Multiplayer 4: RESCUE Review
Multiplayer 4: RESCUE is the latest album from Multiplayer Charity, the charity branch of Materia Collective. The album features thirteen tracks from a variety of games, including the Okami, Star Fox, and Legend of Zelda series. All album proceeds will benefit NY Wolf, an organization dedicated to preserving the endangered wolves of North America and generally promoting the awareness of wildlife conservation.
Before I begin this review, I must admit my own personal bias when it comes to all things Okami. I’m a huge fan, and I consider it the best Zelda game to date. With that out of the way, let’s dive in, shall we?
It’s difficult to review an album like this, because there really isn’t a coherent musical theme here. This album pulls from many different games, creating a smorgasbord of sounds, moods, and textures. Look no further than opening track “Star Fox de La Banda” for an example of the aforementioned smorgasbord. Despite the wide variety of genres and soundtracks, the album flows incredibly well, and the album runs much shorter than previous Multiplayer albums (minus Spirit). This shorter length provides a consistent, albeit a little uneven, listening experience.

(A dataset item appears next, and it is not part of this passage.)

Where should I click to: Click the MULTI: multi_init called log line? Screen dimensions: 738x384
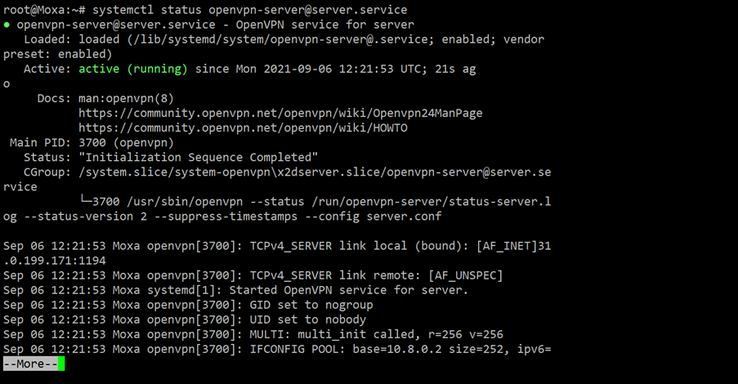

Almost every genre is represented here from metal to mariachi, so even if one track doesn’t suit your tastes, the next will likely pull you back in. Of course, I particularly enjoyed the Okami tracks, so let’s talk about those for a bit. BillytheBard11th infuses his signature metal tones into the whimsical “Prologue,” adding an unexpected section of throat singing. David Russell takes a more traditional approach with “Reset,” but it’s no less effective than Billy’s take with some rousing piano arrangements. Still, the crème de la crème of the album has to be “Tribe of the Heavenly Gods” by Kristin Naigus. If you didn’t know this was a cover, you would probably think it belonged on the Okami OST. While that might not seem like a compliment to some, it’s a testament to her skills as an arranger, producer, and a musician.
Of course, there are plenty of other tracks to enjoy on the album aside from these three, but I’ll let you experience those for yourself. While it’s difficult to identify a singular musical theme or concept for the album, the sheer diversity and talent on display means that everyone will likely have a different experience, and isn’t that the point of albums like these? Think of this album as a sampler plate, allowing the listener to try a little piece of delectable music before moving on to the next bite. At just over 42 minutes of music, this album is well worth your time and money, especially when you consider that it’s all for a good cause.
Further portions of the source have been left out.